Andrea has arrived at her mother’s home to collect her rebellious daughter Olivia, who has decided to skip her senior year of high school and remain in Olympia, Washington. Cilla, an original flower child of the 1960s, is fine with her granddaughter shacking up with an older man named Gifford. When Andrea discovers the details, a battle of the generations ensues. Andrea attempts to blackmail Gifford, and Cilla reveals why she gave up Andrea to be raised by her own mother.

Ensemble cast: Avery Heck, Catharine Remey, Ca’Leo Carty, Hugh Kiser, Jackson Gray, Josh Camden, Josh Dennis, Liz Miller, Logan Castaneda, MJ Aleman, Maddie Lemieux, Rachel Harrison, Rose Johnson and Sianah Small
Where: Second Stage Theatre at the Museum of Art – DeLand, 600 N. Woodland Blvd., DeLand, 32720 (adjacent to the DeLand campus)

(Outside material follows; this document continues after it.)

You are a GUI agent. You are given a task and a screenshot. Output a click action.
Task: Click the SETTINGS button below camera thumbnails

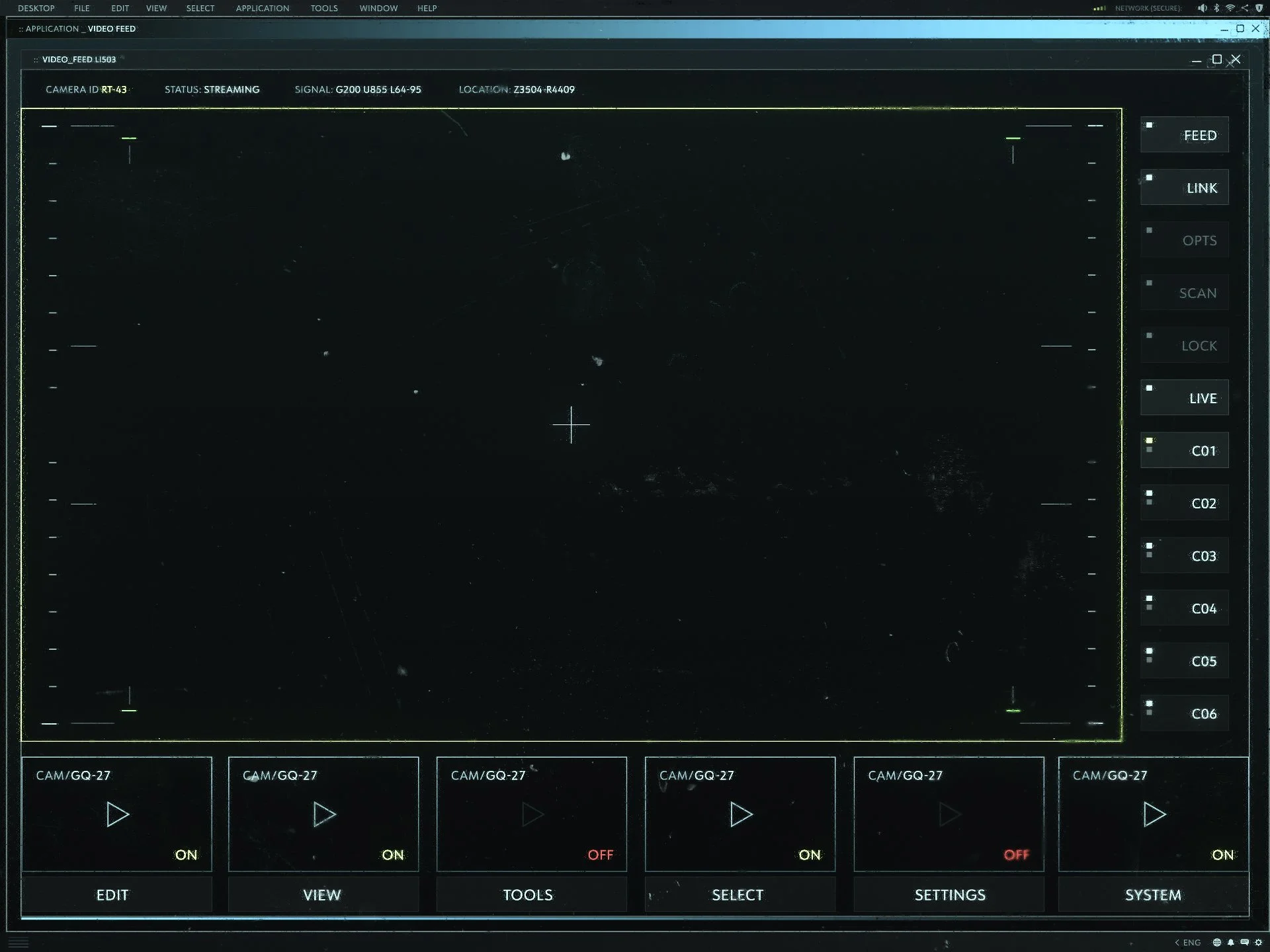coord(949,894)
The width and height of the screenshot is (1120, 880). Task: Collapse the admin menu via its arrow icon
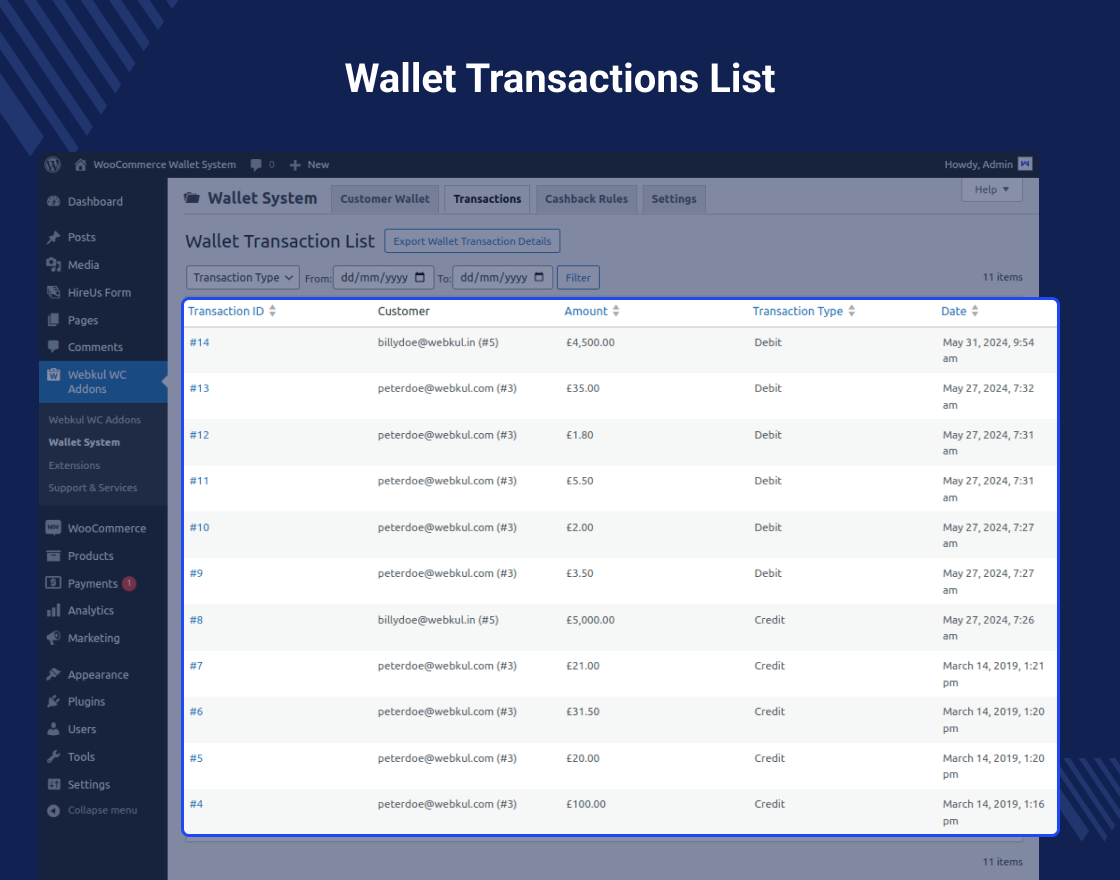coord(52,810)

When: Thursday-Saturday, Sept. 23, 24 and 25 at 8 p.m.; Sunday, Sept. 26 at 3 p.m.
Admission: Free
Parking: Free
Box office, reservations and more information: 386-822-8700

Each reading will be followed by a talkback and discussion session with the playwright and cast. Seating is extremely limited. Reservations are strongly encouraged. Masks are required. Tickets will be available at the door and reserved tickets must be picked up 30 minutes prior to the start of the performance. The box office will be open one hour prior to curtain.